> TASK DETAILS: Exact reproduction is required for the lines below starting at the line with "Task: Open the Подложка watermark gallery" and ending at the line with "Task: Open a new terminal tab with plus", both included. No other lines, and no pictures.

> MATERIAL SUPPLIED:
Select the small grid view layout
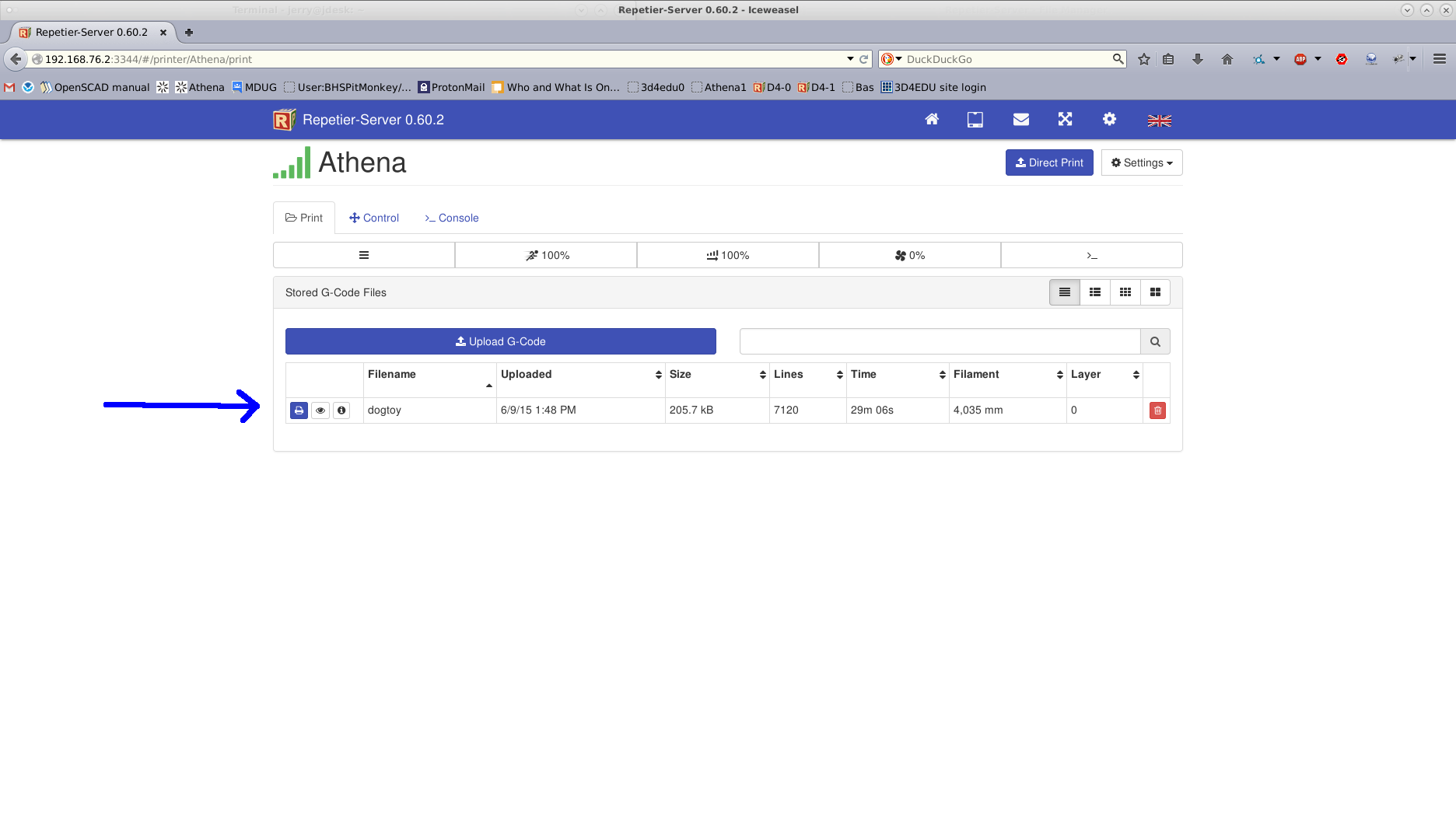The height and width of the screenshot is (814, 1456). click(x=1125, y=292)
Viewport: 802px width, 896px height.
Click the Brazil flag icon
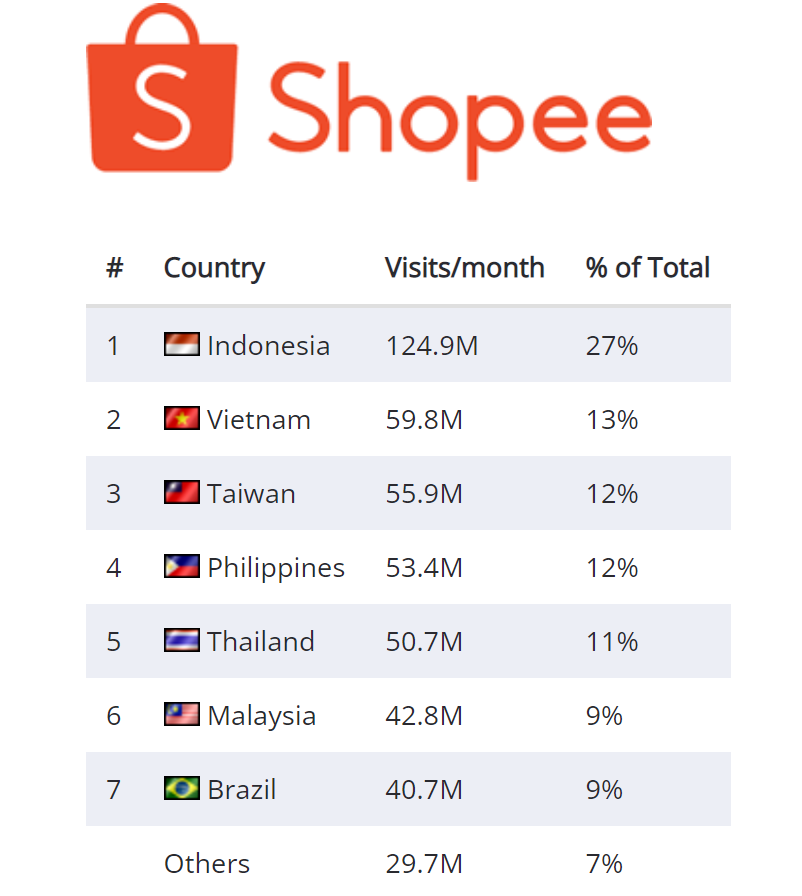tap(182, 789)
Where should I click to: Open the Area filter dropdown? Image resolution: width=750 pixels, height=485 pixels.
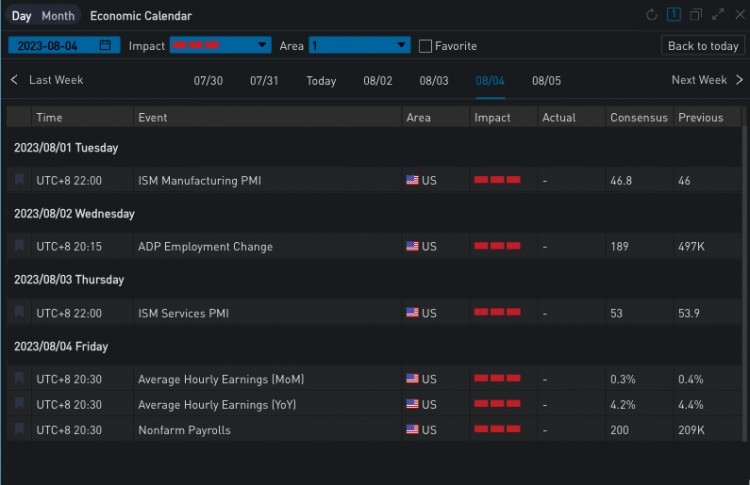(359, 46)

==

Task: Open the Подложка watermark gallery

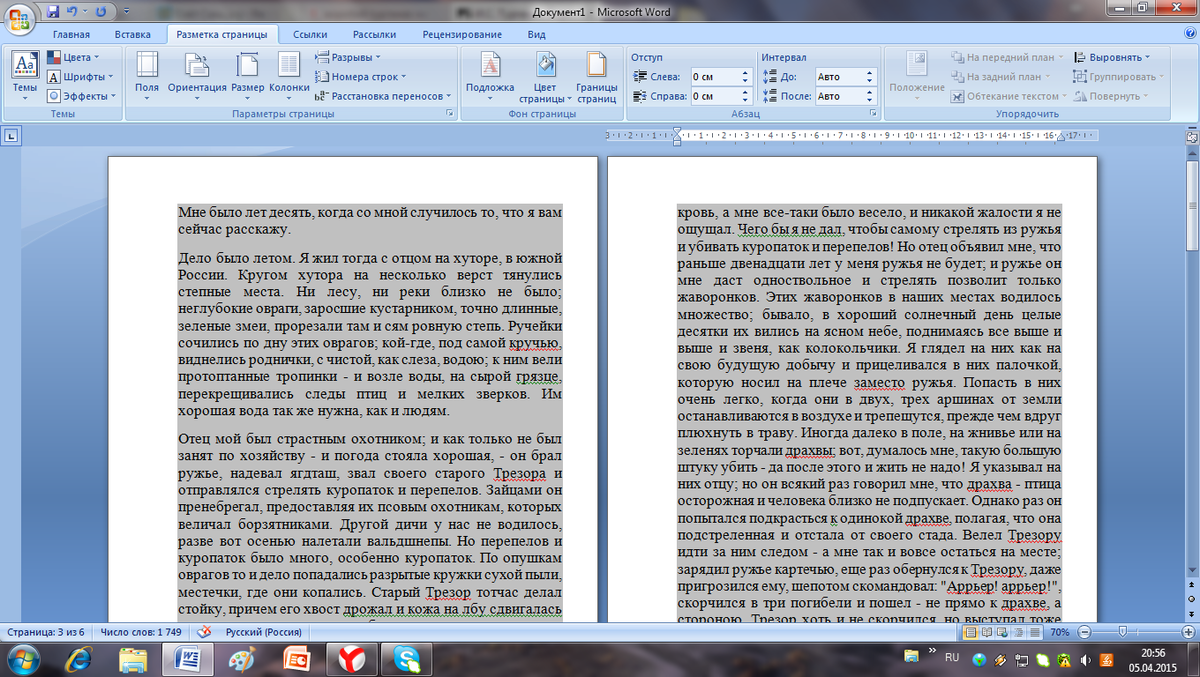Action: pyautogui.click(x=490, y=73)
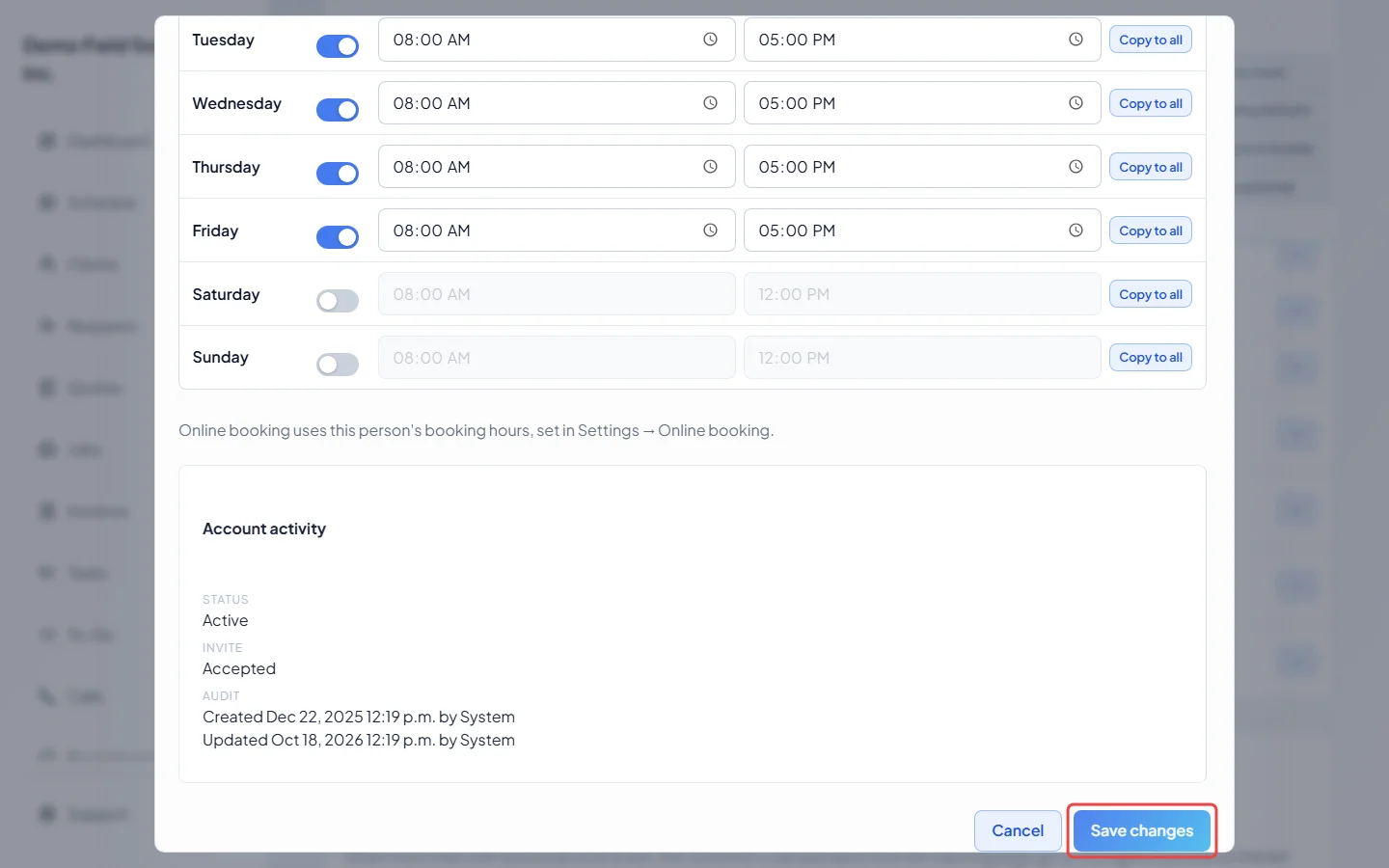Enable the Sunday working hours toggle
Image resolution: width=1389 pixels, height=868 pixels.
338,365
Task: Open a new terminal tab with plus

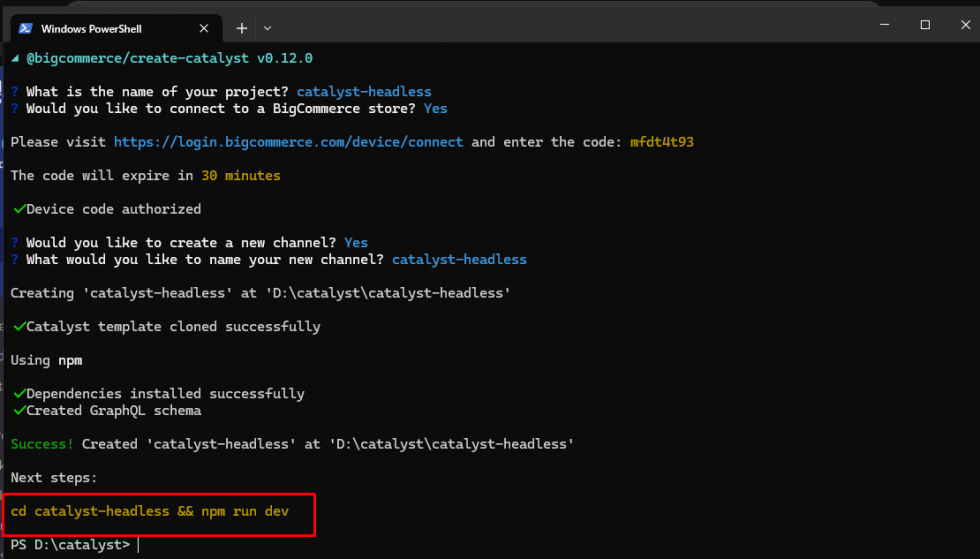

==

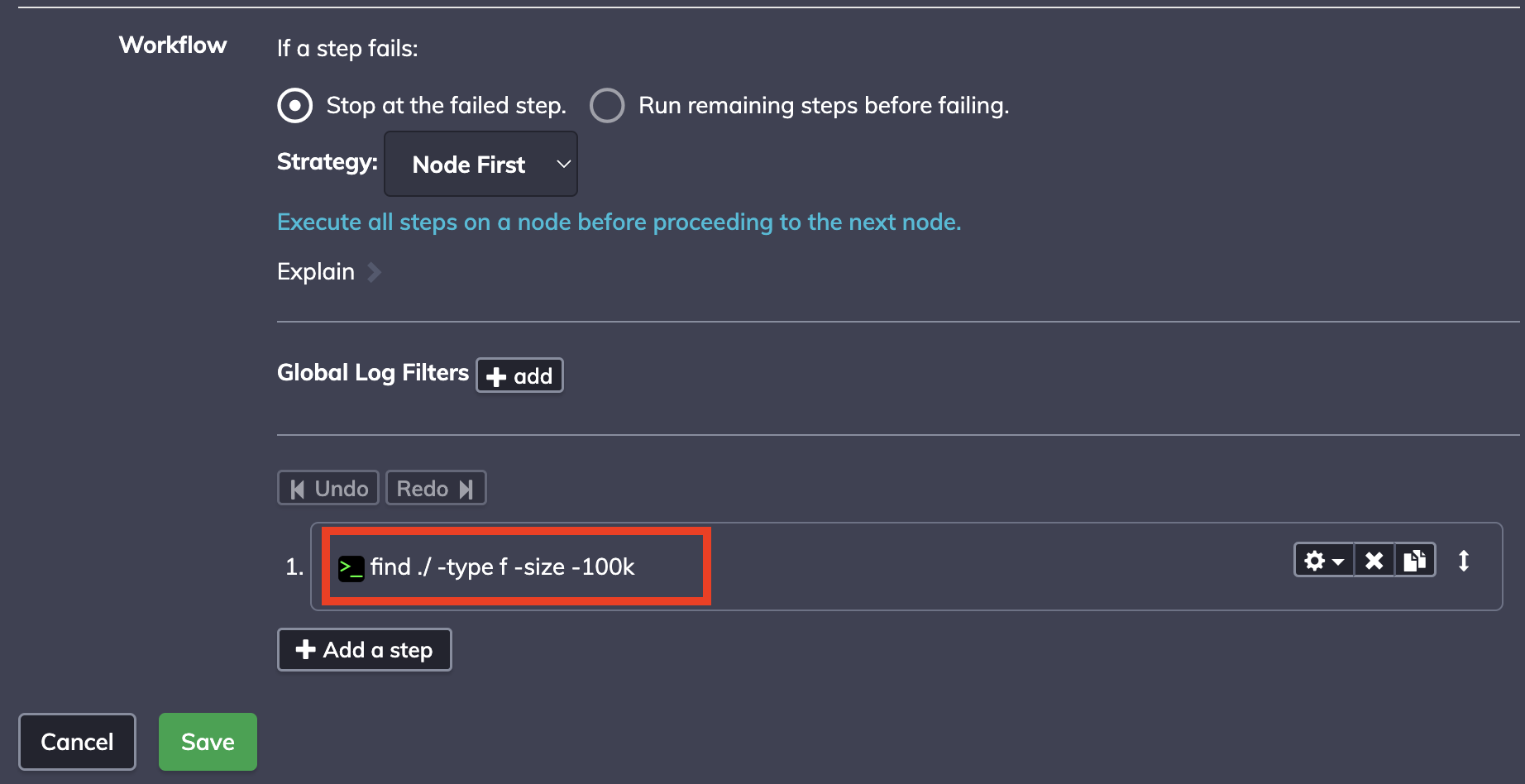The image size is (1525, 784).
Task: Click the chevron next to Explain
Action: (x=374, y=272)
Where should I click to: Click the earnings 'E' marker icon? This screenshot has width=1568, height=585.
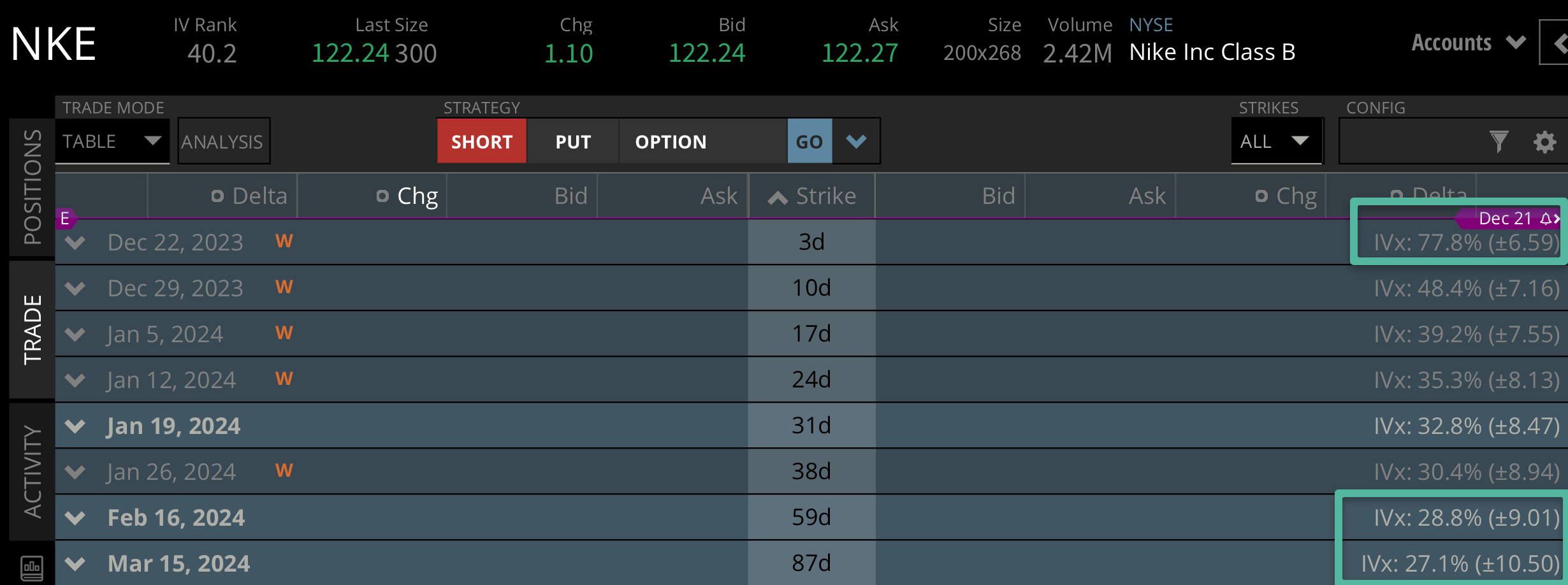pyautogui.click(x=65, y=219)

> FINAL ANSWER:
Task: Open the Подложка watermark gallery

Action: pyautogui.click(x=490, y=73)
Enable the Sunday working hours toggle
Image resolution: width=1389 pixels, height=868 pixels.
338,365
Task: Open a new terminal tab with plus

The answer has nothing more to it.